8. (Naut.) To haul in; to take up; as, to gather the slack of a rope.
To be gathered to one's people, or to one's fathers to die. Gen. xxv. 8. To gather breath, to
recover normal breathing after being out of breath; to get breath; to rest. Spenser. To gather one's
self together, to collect and dispose one's powers for a great effort, as a beast crouches preparatory
to a leap. To gather way (Naut.), to begin to move; to move with increasing speed.
Gather (Gath"er) v. i.
1. To come together; to collect; to unite; to become assembled; to congregate.
When small humors gather to a gout. Pope.
Tears from the depth of some divine despair Rise in the heart, and gather to the eyes. Tennyson. 2. To grow larger by accretion; to increase.
Their snowball did not gather as it went. Bacon. 3. To concentrate; to come to a head, as a sore, and generate pus; as, a boil has gathered.

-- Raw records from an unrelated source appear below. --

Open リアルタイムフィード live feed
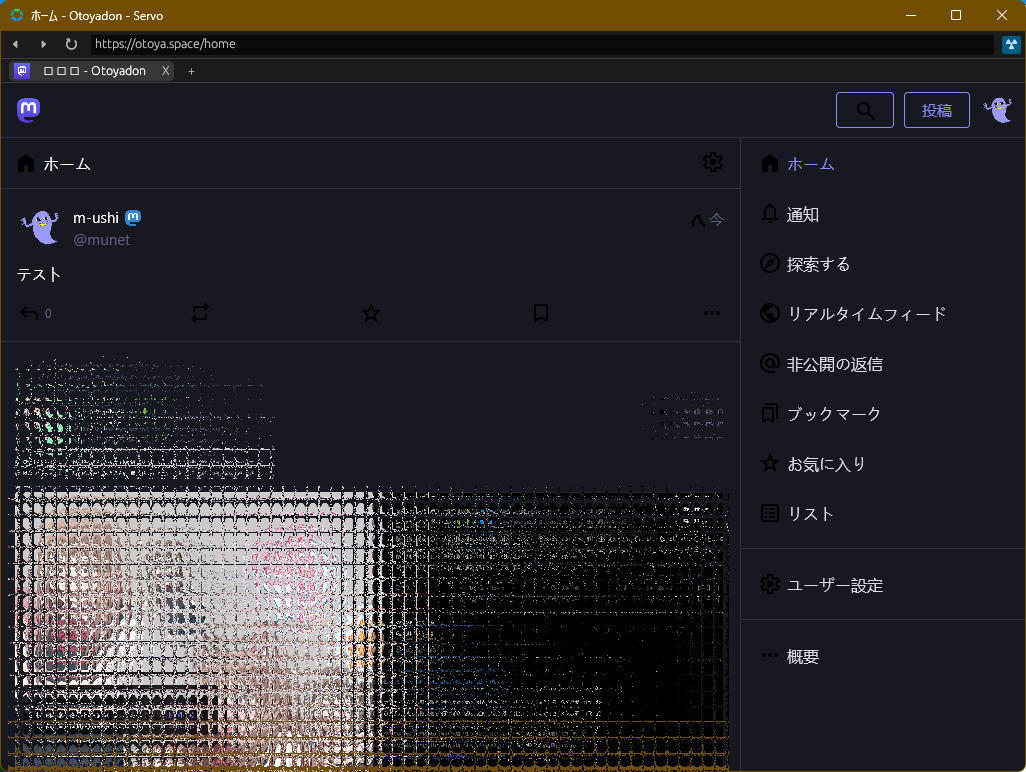This screenshot has width=1026, height=772. 865,314
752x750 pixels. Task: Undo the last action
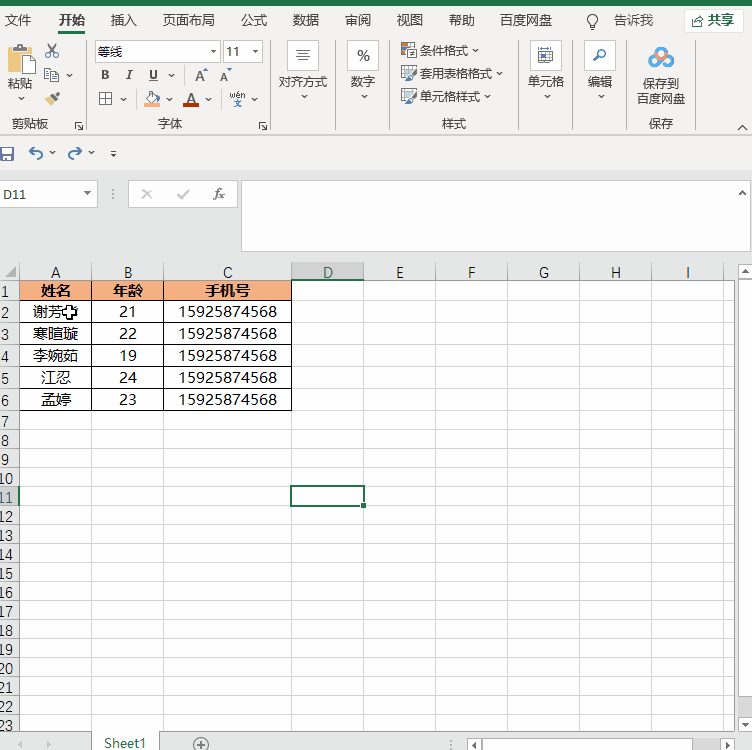coord(36,153)
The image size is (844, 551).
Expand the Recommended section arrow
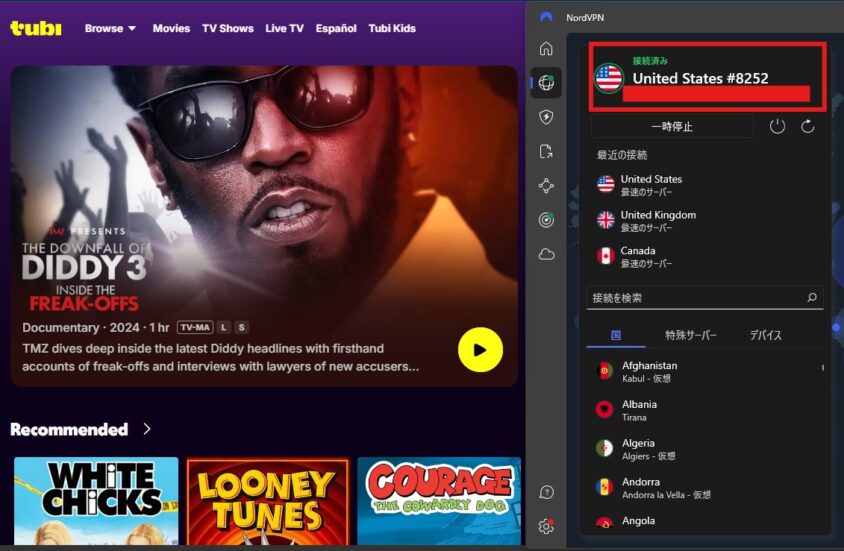[147, 429]
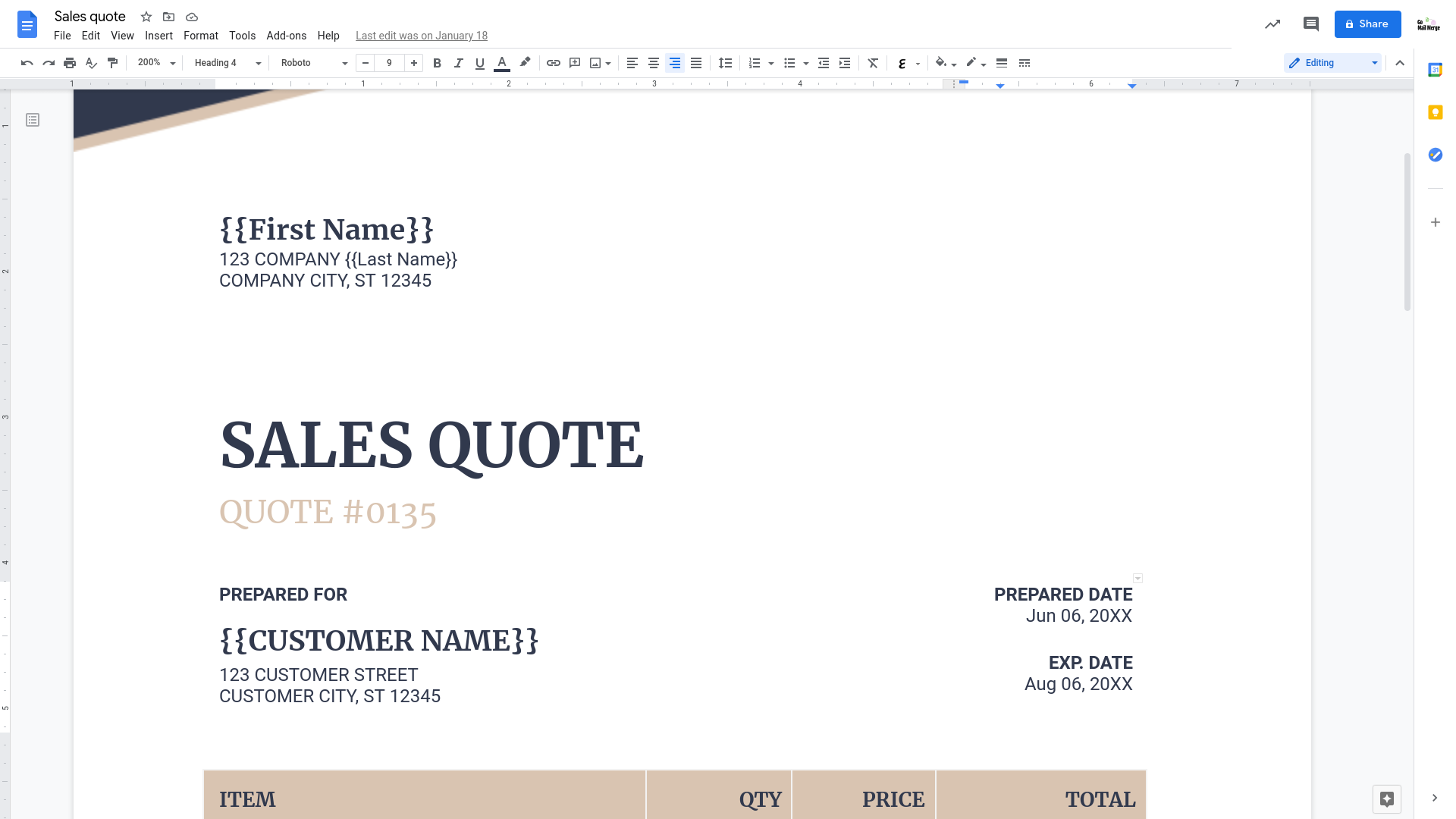Image resolution: width=1456 pixels, height=819 pixels.
Task: Click the Last edit was on January 18 link
Action: pyautogui.click(x=421, y=35)
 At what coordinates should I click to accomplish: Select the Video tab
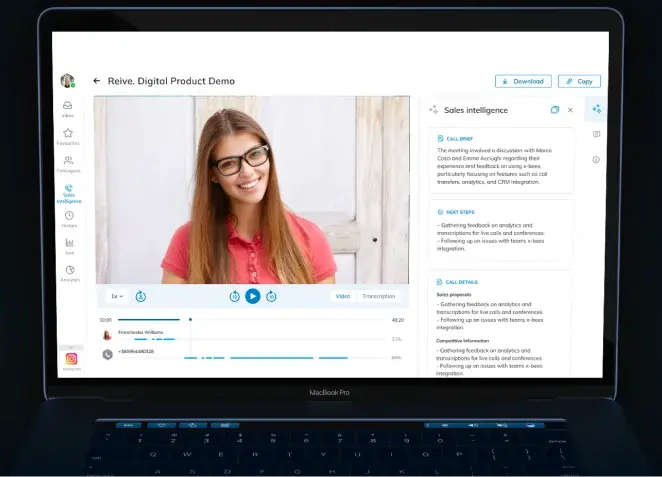pyautogui.click(x=343, y=296)
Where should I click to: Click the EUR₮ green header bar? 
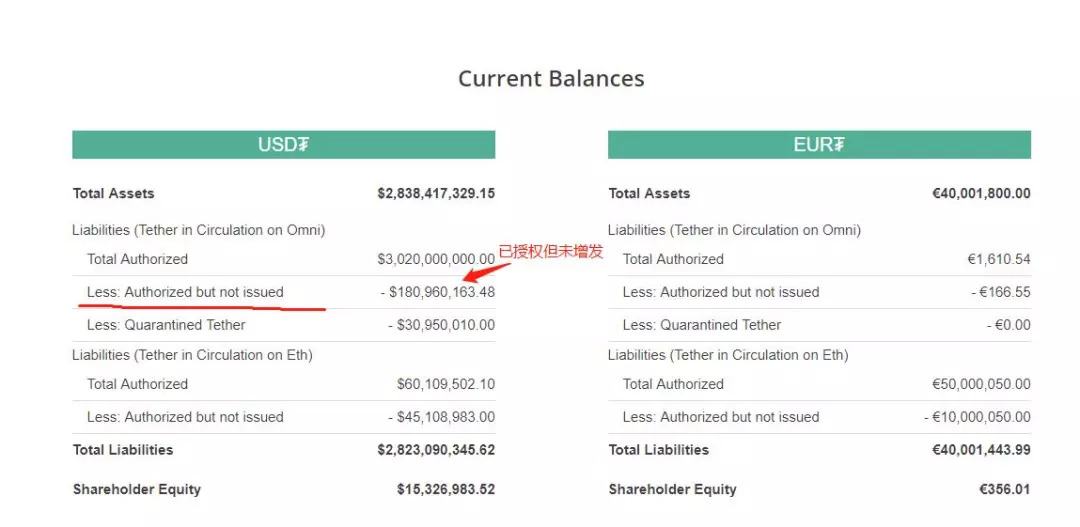point(819,145)
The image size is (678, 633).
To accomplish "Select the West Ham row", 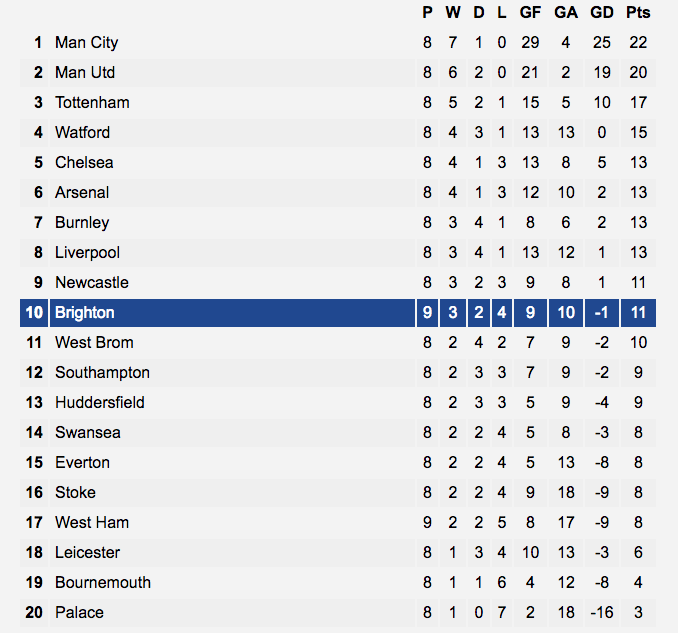I will [x=338, y=522].
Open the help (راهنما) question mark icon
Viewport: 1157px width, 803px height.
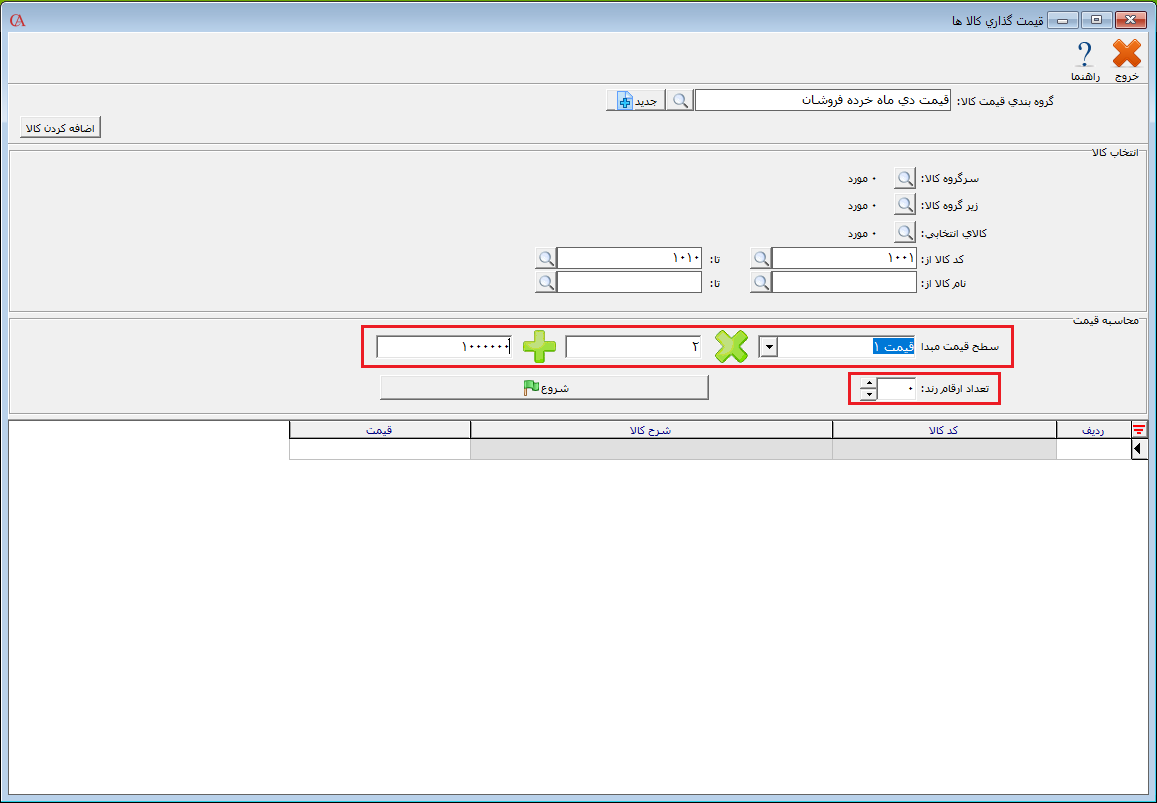tap(1085, 55)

4. To collect or bring things together.
Thou knewest that I reap where I sowed not, and gather where I have not strewed. Matt. xxv. 26. Gather (Gath"er), n.
1. A plait or fold in cloth, made by drawing a thread through it; a pucker.
2. (Carriage Making) The inclination forward of the axle journals to keep the wheels from working outward.
3. (Arch.) The soffit or under surface of the masonry required in gathering. See Gather, v. t., 7.